Moscow university administrator bans student journal from festival after it invites signatures for letter to political prisoners
Update: Oleg Solodukhin has announced that Doxa has been banned from participating in the university's September 5 celebration.
The administration of Moscow’s Higher School of Economics has threatened to ban the student journal Doxa from a university celebration at Gorky Park on September 5, if the editors refuse to “depoliticize” the activities they plan to conduct at their booth during the event.
On the evening of September 4, writing on its Telegram channel, the journal invited students attending the celebration to come to its booth and sign a letter addressed to Russia’s political prisoners. Doxa also announced that it would quiz people on their knowledge of their rights when being arrested.
A few hours after the journalist posted this announcement, Oleg Solodukhin, the acting director of the university’s Communications Policy Department, contacted Doxa’s editors and demanded that they cancel the events they’d announced on social media, explaining that these actions “violate the university’s Declaration of Values, in particular, the principle of political neutrality.”

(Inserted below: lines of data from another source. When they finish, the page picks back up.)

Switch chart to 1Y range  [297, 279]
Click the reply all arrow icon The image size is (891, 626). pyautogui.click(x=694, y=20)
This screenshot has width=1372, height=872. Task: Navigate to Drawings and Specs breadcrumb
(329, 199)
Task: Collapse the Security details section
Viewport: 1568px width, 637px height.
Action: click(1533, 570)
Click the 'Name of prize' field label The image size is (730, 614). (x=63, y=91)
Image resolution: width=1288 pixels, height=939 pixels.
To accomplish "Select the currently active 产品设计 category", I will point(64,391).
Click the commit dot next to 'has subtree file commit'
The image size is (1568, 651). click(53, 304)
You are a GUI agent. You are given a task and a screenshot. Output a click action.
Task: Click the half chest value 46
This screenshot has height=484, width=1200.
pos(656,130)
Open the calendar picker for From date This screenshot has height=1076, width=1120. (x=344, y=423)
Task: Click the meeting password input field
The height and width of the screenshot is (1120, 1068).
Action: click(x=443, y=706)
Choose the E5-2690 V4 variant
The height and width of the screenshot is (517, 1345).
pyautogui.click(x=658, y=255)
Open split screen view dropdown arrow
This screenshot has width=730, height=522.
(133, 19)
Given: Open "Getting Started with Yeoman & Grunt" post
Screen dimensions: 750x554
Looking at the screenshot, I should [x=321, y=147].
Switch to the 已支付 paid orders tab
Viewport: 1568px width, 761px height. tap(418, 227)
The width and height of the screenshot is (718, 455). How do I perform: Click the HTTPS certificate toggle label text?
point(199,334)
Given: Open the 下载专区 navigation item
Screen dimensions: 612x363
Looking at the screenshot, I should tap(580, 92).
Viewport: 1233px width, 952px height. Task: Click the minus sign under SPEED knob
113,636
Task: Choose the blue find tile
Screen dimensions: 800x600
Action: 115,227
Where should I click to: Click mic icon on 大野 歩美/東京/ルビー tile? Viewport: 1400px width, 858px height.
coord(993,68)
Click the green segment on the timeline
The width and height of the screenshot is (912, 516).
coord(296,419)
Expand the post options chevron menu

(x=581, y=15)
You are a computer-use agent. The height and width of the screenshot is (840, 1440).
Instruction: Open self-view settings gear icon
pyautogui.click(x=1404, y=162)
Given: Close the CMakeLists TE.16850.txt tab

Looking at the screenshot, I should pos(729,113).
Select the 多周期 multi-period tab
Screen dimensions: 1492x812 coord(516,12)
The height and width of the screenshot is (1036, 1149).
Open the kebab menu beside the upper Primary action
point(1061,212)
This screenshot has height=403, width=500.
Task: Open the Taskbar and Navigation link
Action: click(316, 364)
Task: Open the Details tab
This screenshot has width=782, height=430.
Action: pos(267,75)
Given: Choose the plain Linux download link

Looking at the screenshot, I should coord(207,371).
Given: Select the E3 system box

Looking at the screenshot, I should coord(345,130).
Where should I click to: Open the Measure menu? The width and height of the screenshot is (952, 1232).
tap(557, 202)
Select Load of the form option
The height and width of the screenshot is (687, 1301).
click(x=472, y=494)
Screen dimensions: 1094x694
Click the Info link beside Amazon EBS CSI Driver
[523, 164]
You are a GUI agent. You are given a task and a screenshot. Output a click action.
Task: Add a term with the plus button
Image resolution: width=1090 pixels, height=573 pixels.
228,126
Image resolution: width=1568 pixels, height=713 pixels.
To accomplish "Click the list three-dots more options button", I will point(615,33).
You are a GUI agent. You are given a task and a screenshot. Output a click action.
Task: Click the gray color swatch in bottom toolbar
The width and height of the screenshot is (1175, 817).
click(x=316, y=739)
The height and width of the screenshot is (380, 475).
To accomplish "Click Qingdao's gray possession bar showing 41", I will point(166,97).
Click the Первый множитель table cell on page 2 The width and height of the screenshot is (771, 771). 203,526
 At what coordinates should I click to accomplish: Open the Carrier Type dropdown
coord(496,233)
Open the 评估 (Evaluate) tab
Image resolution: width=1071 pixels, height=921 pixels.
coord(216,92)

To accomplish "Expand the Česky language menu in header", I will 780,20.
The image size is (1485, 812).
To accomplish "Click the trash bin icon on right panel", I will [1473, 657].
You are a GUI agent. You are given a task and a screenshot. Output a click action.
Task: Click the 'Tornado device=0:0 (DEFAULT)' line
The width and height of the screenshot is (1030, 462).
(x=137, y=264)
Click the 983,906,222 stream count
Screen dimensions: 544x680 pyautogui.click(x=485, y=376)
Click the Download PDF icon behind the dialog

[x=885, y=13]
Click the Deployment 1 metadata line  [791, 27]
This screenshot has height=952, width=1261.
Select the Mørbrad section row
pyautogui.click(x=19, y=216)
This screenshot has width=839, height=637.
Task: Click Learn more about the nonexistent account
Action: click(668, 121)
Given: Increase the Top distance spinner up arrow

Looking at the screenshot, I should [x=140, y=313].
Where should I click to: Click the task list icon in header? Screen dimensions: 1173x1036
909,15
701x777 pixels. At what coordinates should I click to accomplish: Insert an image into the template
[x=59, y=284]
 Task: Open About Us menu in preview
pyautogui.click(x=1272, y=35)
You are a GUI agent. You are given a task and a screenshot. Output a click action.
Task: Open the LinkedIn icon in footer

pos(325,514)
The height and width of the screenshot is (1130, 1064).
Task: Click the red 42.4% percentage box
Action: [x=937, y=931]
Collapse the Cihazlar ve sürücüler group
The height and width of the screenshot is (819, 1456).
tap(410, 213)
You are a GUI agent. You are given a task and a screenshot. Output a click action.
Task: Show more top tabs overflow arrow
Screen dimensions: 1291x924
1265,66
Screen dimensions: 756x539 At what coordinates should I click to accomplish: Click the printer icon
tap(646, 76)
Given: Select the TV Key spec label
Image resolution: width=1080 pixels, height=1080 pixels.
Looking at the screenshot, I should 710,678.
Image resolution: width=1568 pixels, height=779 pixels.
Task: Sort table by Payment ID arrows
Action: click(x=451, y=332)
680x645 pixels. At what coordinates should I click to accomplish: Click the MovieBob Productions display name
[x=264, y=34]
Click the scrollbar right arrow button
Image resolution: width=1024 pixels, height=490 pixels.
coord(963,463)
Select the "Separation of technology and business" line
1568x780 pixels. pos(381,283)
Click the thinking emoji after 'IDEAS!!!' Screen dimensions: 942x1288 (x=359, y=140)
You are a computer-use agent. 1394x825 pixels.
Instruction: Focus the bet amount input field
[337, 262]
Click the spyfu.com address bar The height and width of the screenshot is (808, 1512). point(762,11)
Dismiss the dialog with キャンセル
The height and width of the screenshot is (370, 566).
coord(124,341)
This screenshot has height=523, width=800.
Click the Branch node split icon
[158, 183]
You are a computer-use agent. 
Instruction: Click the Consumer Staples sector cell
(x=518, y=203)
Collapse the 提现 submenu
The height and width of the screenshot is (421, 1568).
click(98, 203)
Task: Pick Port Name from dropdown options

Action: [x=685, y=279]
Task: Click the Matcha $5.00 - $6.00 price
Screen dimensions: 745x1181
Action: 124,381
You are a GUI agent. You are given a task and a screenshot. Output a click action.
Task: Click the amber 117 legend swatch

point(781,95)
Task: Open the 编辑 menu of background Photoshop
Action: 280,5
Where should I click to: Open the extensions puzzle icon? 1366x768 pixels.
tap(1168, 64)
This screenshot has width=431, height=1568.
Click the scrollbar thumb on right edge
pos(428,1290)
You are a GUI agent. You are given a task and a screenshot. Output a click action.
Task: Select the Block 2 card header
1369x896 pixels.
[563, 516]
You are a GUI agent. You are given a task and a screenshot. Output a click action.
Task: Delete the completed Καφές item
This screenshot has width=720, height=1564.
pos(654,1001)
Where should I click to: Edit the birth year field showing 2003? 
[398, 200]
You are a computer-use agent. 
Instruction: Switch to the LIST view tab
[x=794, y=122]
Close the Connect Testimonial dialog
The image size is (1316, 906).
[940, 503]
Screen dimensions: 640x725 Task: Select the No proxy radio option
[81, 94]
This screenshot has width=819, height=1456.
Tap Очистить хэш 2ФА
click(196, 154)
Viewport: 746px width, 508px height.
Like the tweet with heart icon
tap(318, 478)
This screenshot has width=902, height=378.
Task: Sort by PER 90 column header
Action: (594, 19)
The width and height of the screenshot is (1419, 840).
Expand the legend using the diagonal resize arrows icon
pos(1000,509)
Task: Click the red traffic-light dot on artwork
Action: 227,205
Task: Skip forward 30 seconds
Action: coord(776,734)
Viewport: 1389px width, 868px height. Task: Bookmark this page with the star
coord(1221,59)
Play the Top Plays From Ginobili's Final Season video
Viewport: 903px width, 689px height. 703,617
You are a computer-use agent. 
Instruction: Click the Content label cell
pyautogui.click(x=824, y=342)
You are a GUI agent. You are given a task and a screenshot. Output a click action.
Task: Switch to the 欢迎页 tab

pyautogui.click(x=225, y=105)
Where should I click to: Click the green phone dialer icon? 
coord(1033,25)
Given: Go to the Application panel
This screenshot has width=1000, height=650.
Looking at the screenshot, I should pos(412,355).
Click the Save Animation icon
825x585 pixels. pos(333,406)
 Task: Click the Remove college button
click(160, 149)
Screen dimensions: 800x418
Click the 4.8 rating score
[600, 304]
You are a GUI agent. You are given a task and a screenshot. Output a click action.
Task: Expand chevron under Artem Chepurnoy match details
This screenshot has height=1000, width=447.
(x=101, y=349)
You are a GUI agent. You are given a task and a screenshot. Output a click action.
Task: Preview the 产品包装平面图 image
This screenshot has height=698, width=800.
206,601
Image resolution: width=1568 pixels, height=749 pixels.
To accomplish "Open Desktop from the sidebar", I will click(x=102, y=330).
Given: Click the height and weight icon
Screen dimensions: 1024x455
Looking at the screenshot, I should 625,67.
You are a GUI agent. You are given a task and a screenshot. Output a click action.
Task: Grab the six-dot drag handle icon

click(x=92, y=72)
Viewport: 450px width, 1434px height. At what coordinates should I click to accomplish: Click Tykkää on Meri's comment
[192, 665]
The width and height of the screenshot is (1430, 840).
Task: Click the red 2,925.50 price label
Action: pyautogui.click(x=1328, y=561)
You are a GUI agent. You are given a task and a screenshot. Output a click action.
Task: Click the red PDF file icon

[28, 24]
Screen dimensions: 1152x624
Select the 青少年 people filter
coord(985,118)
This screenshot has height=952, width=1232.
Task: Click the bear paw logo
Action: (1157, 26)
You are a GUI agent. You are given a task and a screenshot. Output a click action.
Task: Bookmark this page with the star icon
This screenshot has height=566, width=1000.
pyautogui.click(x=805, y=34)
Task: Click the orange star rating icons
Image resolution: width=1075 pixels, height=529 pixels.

According to the journal’s editors, however, their application to participate in the school celebration was submitted and approved back in April. A week ago, moreover, the students met with Higher School of Economics administrators and also agreed on the new activities. Doxa says it won’t pull the letter or quiz.
The journal Doxa has organized assistance for university students arrested and jailed after Moscow’s unpermitted opposition protest on July 27, including “Moscow Case” Higher School of Economics student Egor Zhukov.